Ne consegue la differenza
sostanziale che intercorre tra il valore come «prezzo»
e il valore come «dignità». Infatti, quando una cosa
ha un prezzo, possiede un valore relativo e perciò
è commerciabile e può essere comprata, costasse pure
tutto l’oro del mondo. Viceversa, quando una cosa ha
dignità, non è commerciabile, perciò non può
essere comprata e ha un valore assoluto e incondizionato.
Ed è proprio la dignità e non il prezzo ciò che contrassegna
la persona morale.
Riduttivi
e perniciosi appaiono, da questo punto di vista, i due
presupposti della visione scientifica del mondo che
il fisico Schrödinger ha individuato nell’intellegibilità
e nell’oggettività, ossia nella rimozione del
soggetto. Infatti, se si prova ad applicare tali presupposti
allo statuto epistemologico della medicina, ci s’imbatte
in una difficoltà insormontabile: quella dell’impossibilità
di rimuovere il soggetto, dal momento che la medicina,
benché tenda - specie quella ospedaliera - a ridurre
il soggetto a un numero e a un corpo, non può occultare
il fatto che si occupa pur sempre di corpi dotati di
autocoscienza, e quindi di soggetti, di spiriti
incarnati. Ed è proprio il concetto d’intrascendibilità
della dimensione soggettiva che medicina e filosofia
hanno anzitutto in comune.Il soggetto non è un numero
e non si misura quantitativamente; è una persona e,
come tale, si misura qualitativamente. Se,
come osserva Pascal, «l’uomo oltrepassa infinitamente
l’uomo»,
l’antropologia filosofica contemporanea ha implicitamente
fatto propria la definizione pascaliana quando, con
Plessner, ha sottolineato che l’uomo è un essere
eccentrico, fuori cioè da quel centro nel quale
piuttosto è l’animale ad essere totalmente immerso e
imprigionato. Perciò, mentre l’animale è ciò che è,
e dunque è governato dalla necessità, l’uomo è sempre
al di là di ciò che è, e dunque è connotato dalla libertà.
In altri termini, mentre l’uomo è soggetto alienato,
l’animale è soggetto integrato; ma, per ciò stesso,
mentre l’animale in-siste e non ex-siste,
l’uomo in-siste ed ex-siste. E, proprio
in quanto trascende sempre se stesso, di esso può dirsi
che è un animale metafisico.
È in forza dell’imprevedibilità
prodotta dalla libertà che l’uomo è stato di volta in
volta definito «misterioso» (Guardini), «discontinuo»
(De Finance), «squilibrato» (Sciacca), «non inventariabile»

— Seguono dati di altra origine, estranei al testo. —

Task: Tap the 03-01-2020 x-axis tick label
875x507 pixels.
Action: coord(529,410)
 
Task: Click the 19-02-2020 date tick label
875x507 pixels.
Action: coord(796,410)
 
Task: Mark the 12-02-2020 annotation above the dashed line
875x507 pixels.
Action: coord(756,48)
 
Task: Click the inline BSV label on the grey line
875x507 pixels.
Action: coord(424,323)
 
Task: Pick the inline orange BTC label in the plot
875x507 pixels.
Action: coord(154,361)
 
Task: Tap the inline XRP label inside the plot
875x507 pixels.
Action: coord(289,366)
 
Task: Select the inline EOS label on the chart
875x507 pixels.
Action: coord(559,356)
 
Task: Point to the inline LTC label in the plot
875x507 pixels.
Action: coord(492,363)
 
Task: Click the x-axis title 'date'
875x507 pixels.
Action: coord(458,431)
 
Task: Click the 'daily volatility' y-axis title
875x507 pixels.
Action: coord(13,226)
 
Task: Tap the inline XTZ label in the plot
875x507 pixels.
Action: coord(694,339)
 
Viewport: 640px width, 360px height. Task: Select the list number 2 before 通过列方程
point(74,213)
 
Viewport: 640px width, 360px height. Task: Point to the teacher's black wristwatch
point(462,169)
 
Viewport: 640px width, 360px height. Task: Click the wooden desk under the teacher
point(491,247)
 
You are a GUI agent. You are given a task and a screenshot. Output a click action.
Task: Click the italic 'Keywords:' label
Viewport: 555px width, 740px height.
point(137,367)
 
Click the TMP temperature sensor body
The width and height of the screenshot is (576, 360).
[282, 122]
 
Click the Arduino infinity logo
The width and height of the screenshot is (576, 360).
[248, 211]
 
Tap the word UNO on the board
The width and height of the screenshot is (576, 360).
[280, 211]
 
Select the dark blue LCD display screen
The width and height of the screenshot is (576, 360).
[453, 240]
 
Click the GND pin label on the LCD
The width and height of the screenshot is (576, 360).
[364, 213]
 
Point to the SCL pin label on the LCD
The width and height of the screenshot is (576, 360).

(Marcel), «animale non fissato» (Nietzsche). L’uomo
è del resto l’unico ente che ha l’onore e l’onere di
appartenere contemporaneamente a due mondi: il
sensibile e l’intellegibile.
Benché il comportamento umano sia sottoposto a una certa
meccanicità, l’uomo, insomma, non è una macchina, un
meccanismo prevedibile che può essere avviato con un
pulsante e spento con un interruttore; e quand’anche
il pulsante di avvio e l’interruttore di spegnimento
fossero utilizzati come rispettive metafore dell’inizio
della vita e della cessazione della vita con la morte,
l’uomo rivendicherebbe pur sempre il diritto-dovere
di prendere posizione nei confronti della nascita e
della morte. L’uomo nasce e muore senza essere consultato:
gettato nel mondo, ma come progetto; estirpato
dal mondo, ma con la capacità di anticipare la
morte attraverso il compito di vincerne la rappresentazione
oggettiva per farne una realtà intrinseca alla
vita.
Pertanto, benché
sia sempre anche un fenomeno biologico, l’uomo non è
né un vegetale né un mero animale: è, sì, fragile come
e più di un vegetale, e può essere roso dagli appetiti
come e più di un animale; ma, a differenza dell’uno
e dell’altro, ha consapevolezza di tutto ciò.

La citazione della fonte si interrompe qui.